Text excerpt START

Knit Together by the Power of the Holy Spirit

Fr. Scott A. Haynes

The humanity of Christ was formed from the flesh and blood of the Immaculate Virgin by the power of the Holy Spirit. In every Holy Mass the Holy Spirit descends to transform mere bread and wine into the Body, Blood, Soul and Divinity of Jesus Christ. This relationship between the Incarnation, when Christ was made flesh in the womb of Mary, and the Sacrifice of the Mass, when the Word becomes flesh at the hands of a simple priest, is knit together by the power of the Holy Spirit.


Among the Eastern Rites of the Church, we find the Liturgy of St James. In that ancient rite of Mass, just before the consecration the Priest prays:

“Send down, Lord, we beseech thee, upon these proposed gifts, thy Holy Spirit, that coming upon them with His holy and glorious presence, He may hallow them and make this bread the Holy Body and this chalice the Holy Blood of they Son Jesus Christ.”


According to the Archangel St. Gabriel:

“The Holy Spirit will come upon thee [Mary] and the power of the Most High will overshadow thee.” (Lk 1:35)

Likewise, in every Mass, the Spirit of God accomplishes the renewal of this sacred mystery.


In the ancient Roman Rite, we have a beautiful prayer called the Veni Sanctificator:

“Come, O Sanctifier, almighty and eternal God and bless this sacrifice prepared in Thy holy name.”

In Milan, where Catholics celebrate the Ambrosian Rite, we hear:

“Send down, O Lord, the invisible majesty of thy Holy Spirit as he descended of old upon the holocausts of the Patriarchs.”

All the liturgies of the Church, from both the East and West, all call upon the power of the Holy Spirit to come down upon the Altar when we celebrate Mass.

Text excerpt END
Material provided START

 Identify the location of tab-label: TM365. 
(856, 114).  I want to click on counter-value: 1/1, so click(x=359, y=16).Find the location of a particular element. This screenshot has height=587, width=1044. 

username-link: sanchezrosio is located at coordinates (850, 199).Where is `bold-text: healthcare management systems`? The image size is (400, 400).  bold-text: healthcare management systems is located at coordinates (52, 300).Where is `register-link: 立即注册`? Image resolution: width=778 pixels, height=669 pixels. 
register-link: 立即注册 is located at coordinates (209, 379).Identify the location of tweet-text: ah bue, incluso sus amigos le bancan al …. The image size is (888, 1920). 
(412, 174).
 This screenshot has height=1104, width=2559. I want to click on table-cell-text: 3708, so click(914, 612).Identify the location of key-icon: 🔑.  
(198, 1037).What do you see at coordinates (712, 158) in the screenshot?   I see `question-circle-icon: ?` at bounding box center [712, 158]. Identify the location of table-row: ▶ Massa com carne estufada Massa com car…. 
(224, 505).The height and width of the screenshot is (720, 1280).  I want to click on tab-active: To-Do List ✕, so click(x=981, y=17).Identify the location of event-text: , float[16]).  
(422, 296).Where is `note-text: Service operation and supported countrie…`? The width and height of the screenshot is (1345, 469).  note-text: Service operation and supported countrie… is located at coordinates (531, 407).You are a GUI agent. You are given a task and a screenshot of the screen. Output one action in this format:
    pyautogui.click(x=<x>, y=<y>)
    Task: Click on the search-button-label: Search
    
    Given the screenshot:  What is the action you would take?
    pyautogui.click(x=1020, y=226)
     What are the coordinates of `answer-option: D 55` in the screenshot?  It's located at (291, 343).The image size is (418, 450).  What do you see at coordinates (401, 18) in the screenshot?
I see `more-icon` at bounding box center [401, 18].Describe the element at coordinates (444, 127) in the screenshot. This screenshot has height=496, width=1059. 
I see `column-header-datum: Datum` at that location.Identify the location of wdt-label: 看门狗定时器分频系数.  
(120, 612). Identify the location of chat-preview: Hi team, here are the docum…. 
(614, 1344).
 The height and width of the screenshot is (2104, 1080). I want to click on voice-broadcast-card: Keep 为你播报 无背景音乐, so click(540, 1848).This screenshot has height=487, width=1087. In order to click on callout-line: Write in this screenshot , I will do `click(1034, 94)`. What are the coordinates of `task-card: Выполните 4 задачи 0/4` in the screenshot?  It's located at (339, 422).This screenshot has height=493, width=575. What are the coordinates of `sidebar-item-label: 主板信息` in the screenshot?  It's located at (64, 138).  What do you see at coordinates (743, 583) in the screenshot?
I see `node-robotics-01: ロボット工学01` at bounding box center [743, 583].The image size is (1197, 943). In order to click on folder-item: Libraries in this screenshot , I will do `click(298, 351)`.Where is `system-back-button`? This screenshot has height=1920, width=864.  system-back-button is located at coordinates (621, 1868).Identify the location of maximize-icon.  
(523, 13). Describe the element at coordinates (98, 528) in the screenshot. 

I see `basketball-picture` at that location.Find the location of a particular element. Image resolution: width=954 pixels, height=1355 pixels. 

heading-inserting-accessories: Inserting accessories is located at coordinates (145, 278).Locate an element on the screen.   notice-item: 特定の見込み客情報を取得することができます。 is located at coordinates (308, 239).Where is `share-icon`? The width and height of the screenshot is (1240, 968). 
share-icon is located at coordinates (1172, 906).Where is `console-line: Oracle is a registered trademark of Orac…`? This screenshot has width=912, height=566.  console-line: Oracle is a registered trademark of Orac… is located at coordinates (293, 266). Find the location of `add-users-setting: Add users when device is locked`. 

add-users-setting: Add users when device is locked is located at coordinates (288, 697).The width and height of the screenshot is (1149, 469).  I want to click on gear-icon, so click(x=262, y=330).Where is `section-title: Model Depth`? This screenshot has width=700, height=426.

Material provided END

## Activity list
1. Please rewrite the text on the Holy Spirit and the Mass from "In Milan, where" to "we celebrate Mass.", changing "Patriarchs" to "Prophets".
2. Write what follows the last sentence of the text on the Holy Spirit and the Mass.

## Task responses
1.
In Milan, where Catholics celebrate the Ambrosian Rite, we hear:

“Send down, O Lord, the invisible majesty of thy Holy Spirit as he descended of old upon the holocausts of the Prophets.”

All the liturgies of the Church, from both the East and West, all call upon the power of the Holy Spirit to come down upon the Altar when we celebrate Mass.

2.
The great mystic, St Hildegarde, Abbess, once was privileged to see a brilliant light come down from heaven when the Priest began the Sanctus. As he said the words, Sanctus, Sanctus, Sanctus (“Holy, Holy, Holy”), a flame of extraordinary brightness shone down from heaven upon the bread and wine. St. Hildegarde saw the bread and wine ascend into heaven and then descend back to the Altar, now transubstantiated into the Body and Blood of Christ. As she gazed upon the Flesh and Blood of Christ, she saw signs of the Incarnation, Birth and Passion of Our Lord.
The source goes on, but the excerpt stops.